§ **HOW TO COMPLETE THIS TASK**
Please write each entry out again exactly as shown.

──────── INFORMATION GIVEN

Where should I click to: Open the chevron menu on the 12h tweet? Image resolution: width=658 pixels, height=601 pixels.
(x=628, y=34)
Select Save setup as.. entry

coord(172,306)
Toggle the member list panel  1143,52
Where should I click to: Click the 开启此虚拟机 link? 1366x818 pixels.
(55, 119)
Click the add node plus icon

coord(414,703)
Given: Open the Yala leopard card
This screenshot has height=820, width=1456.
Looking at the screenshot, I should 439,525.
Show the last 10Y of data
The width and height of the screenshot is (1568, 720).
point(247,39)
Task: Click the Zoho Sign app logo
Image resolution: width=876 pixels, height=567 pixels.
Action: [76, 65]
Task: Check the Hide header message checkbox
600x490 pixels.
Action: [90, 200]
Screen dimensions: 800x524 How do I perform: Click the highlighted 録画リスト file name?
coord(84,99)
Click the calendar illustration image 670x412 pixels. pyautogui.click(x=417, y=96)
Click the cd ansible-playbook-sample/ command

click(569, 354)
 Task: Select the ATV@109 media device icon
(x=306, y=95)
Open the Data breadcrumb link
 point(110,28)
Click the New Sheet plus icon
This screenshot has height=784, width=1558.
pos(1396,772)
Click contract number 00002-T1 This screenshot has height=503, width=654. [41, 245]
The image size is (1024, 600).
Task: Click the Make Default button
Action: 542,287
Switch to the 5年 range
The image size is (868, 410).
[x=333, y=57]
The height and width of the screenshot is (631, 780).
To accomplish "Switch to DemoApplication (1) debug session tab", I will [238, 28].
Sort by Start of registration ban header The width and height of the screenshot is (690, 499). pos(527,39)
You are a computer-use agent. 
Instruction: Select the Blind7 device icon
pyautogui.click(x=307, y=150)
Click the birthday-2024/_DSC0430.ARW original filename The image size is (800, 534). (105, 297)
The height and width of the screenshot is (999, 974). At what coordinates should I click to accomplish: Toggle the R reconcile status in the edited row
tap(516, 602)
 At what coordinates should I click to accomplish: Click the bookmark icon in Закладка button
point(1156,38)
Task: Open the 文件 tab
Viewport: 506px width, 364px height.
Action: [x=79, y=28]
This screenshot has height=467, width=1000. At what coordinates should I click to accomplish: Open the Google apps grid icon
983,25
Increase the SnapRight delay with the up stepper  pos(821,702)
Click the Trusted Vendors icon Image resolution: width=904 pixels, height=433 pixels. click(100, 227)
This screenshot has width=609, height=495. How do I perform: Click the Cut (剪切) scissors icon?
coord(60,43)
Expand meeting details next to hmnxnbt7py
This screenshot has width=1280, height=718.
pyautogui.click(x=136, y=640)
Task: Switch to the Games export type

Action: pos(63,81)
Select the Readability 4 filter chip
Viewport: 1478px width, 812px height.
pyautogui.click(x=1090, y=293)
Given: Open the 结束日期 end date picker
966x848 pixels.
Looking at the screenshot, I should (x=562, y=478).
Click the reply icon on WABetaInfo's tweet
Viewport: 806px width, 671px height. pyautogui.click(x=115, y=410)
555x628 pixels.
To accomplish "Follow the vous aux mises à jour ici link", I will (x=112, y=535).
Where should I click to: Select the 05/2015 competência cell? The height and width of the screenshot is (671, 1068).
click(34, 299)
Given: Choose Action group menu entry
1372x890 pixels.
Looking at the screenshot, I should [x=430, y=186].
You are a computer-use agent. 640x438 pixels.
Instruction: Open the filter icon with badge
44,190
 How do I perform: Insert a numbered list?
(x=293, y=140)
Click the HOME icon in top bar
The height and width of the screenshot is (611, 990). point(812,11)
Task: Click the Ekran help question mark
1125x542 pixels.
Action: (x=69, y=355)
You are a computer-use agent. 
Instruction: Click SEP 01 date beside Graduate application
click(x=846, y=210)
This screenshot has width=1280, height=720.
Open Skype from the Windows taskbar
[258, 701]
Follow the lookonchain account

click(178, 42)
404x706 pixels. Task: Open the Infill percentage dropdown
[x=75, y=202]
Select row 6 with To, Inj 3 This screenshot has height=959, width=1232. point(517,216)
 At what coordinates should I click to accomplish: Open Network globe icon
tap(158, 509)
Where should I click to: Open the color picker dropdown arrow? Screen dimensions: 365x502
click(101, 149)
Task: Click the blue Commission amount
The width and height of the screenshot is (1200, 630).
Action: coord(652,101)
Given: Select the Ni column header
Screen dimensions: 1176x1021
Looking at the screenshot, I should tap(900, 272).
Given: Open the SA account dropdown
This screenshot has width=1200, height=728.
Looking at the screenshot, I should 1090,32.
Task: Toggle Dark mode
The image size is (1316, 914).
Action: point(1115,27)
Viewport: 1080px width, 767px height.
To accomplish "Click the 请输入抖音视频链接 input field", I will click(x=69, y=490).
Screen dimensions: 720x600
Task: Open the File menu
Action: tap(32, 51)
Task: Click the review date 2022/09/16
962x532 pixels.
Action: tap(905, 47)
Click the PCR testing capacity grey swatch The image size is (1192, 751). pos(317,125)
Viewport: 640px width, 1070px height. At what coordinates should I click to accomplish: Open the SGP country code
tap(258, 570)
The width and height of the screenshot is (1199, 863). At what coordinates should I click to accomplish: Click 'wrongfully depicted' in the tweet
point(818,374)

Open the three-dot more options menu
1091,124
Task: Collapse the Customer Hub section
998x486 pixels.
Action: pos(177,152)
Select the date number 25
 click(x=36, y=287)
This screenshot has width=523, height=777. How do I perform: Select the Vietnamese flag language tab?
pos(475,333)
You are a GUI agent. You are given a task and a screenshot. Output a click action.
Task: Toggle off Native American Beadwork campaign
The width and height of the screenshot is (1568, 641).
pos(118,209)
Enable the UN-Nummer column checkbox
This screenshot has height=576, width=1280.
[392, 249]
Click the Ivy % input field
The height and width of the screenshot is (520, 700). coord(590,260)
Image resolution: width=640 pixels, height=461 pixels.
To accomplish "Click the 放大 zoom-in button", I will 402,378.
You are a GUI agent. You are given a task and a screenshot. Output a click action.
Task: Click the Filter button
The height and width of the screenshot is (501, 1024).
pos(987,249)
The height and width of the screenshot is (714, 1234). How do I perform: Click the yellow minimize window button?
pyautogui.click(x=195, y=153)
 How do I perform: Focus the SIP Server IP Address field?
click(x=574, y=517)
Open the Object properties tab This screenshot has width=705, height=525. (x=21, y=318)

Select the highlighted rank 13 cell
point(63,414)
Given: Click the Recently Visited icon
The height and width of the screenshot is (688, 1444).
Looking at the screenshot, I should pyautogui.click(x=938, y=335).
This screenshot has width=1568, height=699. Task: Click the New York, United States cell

────────────────

§ **EXERCISE SOLUTION**
Where should I click to: Open the chevron menu on the 12h tweet? Image resolution: width=658 pixels, height=601 pixels.
(x=628, y=34)
Select Save setup as.. entry

coord(172,306)
Toggle the member list panel  1143,52
Where should I click to: Click the 开启此虚拟机 link? 1366x818 pixels.
(55, 119)
Click the add node plus icon

coord(414,703)
Given: Open the Yala leopard card
This screenshot has height=820, width=1456.
Looking at the screenshot, I should 439,525.
Show the last 10Y of data
The width and height of the screenshot is (1568, 720).
point(247,39)
Task: Click the Zoho Sign app logo
Image resolution: width=876 pixels, height=567 pixels.
Action: [76, 65]
Task: Check the Hide header message checkbox
600x490 pixels.
Action: [90, 200]
Screen dimensions: 800x524 How do I perform: Click the highlighted 録画リスト file name?
coord(84,99)
Click the calendar illustration image 670x412 pixels. pyautogui.click(x=417, y=96)
Click the cd ansible-playbook-sample/ command

click(569, 354)
 Task: Select the ATV@109 media device icon
(x=306, y=95)
Open the Data breadcrumb link
 point(110,28)
Click the New Sheet plus icon
This screenshot has height=784, width=1558.
pos(1396,772)
Click contract number 00002-T1 This screenshot has height=503, width=654. [41, 245]
The image size is (1024, 600).
Task: Click the Make Default button
Action: 542,287
Switch to the 5年 range
The image size is (868, 410).
[x=333, y=57]
The height and width of the screenshot is (631, 780).
To accomplish "Switch to DemoApplication (1) debug session tab", I will [238, 28].
Sort by Start of registration ban header The width and height of the screenshot is (690, 499). pos(527,39)
You are a computer-use agent. 
Instruction: Select the Blind7 device icon
pyautogui.click(x=307, y=150)
Click the birthday-2024/_DSC0430.ARW original filename The image size is (800, 534). (105, 297)
The height and width of the screenshot is (999, 974). At what coordinates should I click to accomplish: Toggle the R reconcile status in the edited row
tap(516, 602)
 At what coordinates should I click to accomplish: Click the bookmark icon in Закладка button
point(1156,38)
Task: Open the 文件 tab
Viewport: 506px width, 364px height.
Action: [x=79, y=28]
This screenshot has height=467, width=1000. At what coordinates should I click to accomplish: Open the Google apps grid icon
983,25
Increase the SnapRight delay with the up stepper  pos(821,702)
Click the Trusted Vendors icon Image resolution: width=904 pixels, height=433 pixels. click(100, 227)
This screenshot has width=609, height=495. How do I perform: Click the Cut (剪切) scissors icon?
coord(60,43)
Expand meeting details next to hmnxnbt7py
This screenshot has width=1280, height=718.
pyautogui.click(x=136, y=640)
Task: Switch to the Games export type

Action: pos(63,81)
Select the Readability 4 filter chip
Viewport: 1478px width, 812px height.
pyautogui.click(x=1090, y=293)
Given: Open the 结束日期 end date picker
966x848 pixels.
Looking at the screenshot, I should (x=562, y=478).
Click the reply icon on WABetaInfo's tweet
Viewport: 806px width, 671px height. pyautogui.click(x=115, y=410)
555x628 pixels.
To accomplish "Follow the vous aux mises à jour ici link", I will (x=112, y=535).
Where should I click to: Select the 05/2015 competência cell? The height and width of the screenshot is (671, 1068).
click(34, 299)
Given: Choose Action group menu entry
1372x890 pixels.
Looking at the screenshot, I should [x=430, y=186].
You are a computer-use agent. 640x438 pixels.
Instruction: Open the filter icon with badge
44,190
 How do I perform: Insert a numbered list?
(x=293, y=140)
Click the HOME icon in top bar
The height and width of the screenshot is (611, 990). point(812,11)
Task: Click the Ekran help question mark
1125x542 pixels.
Action: (x=69, y=355)
You are a computer-use agent. 
Instruction: Click SEP 01 date beside Graduate application
click(x=846, y=210)
This screenshot has width=1280, height=720.
Open Skype from the Windows taskbar
[258, 701]
Follow the lookonchain account

click(178, 42)
404x706 pixels. Task: Open the Infill percentage dropdown
[x=75, y=202]
Select row 6 with To, Inj 3 This screenshot has height=959, width=1232. point(517,216)
 At what coordinates should I click to accomplish: Open Network globe icon
tap(158, 509)
Where should I click to: Open the color picker dropdown arrow? Screen dimensions: 365x502
click(101, 149)
Task: Click the blue Commission amount
The width and height of the screenshot is (1200, 630).
Action: coord(652,101)
Given: Select the Ni column header
Screen dimensions: 1176x1021
Looking at the screenshot, I should tap(900, 272).
Given: Open the SA account dropdown
This screenshot has width=1200, height=728.
Looking at the screenshot, I should 1090,32.
Task: Toggle Dark mode
The image size is (1316, 914).
Action: point(1115,27)
Viewport: 1080px width, 767px height.
To accomplish "Click the 请输入抖音视频链接 input field", I will click(x=69, y=490).
Screen dimensions: 720x600
Task: Open the File menu
Action: tap(32, 51)
Task: Click the review date 2022/09/16
962x532 pixels.
Action: tap(905, 47)
Click the PCR testing capacity grey swatch The image size is (1192, 751). pos(317,125)
Viewport: 640px width, 1070px height. At what coordinates should I click to accomplish: Open the SGP country code
tap(258, 570)
The width and height of the screenshot is (1199, 863). At what coordinates should I click to accomplish: Click 'wrongfully depicted' in the tweet
point(818,374)

Open the three-dot more options menu
1091,124
Task: Collapse the Customer Hub section
998x486 pixels.
Action: pos(177,152)
Select the date number 25
 click(x=36, y=287)
This screenshot has width=523, height=777. How do I perform: Select the Vietnamese flag language tab?
pos(475,333)
You are a GUI agent. You are given a task and a screenshot. Output a click action.
Task: Toggle off Native American Beadwork campaign
The width and height of the screenshot is (1568, 641).
pos(118,209)
Enable the UN-Nummer column checkbox
This screenshot has height=576, width=1280.
[392, 249]
Click the Ivy % input field
The height and width of the screenshot is (520, 700). coord(590,260)
Image resolution: width=640 pixels, height=461 pixels.
To accomplish "Click the 放大 zoom-in button", I will 402,378.
You are a GUI agent. You are given a task and a screenshot. Output a click action.
Task: Click the Filter button
The height and width of the screenshot is (501, 1024).
pos(987,249)
The height and width of the screenshot is (714, 1234). How do I perform: Click the yellow minimize window button?
pyautogui.click(x=195, y=153)
 How do I perform: Focus the SIP Server IP Address field?
click(x=574, y=517)
Open the Object properties tab This screenshot has width=705, height=525. (x=21, y=318)

Select the highlighted rank 13 cell
point(63,414)
Given: Click the Recently Visited icon
The height and width of the screenshot is (688, 1444).
Looking at the screenshot, I should pyautogui.click(x=938, y=335).
This screenshot has width=1568, height=699. Task: Click the New York, United States cell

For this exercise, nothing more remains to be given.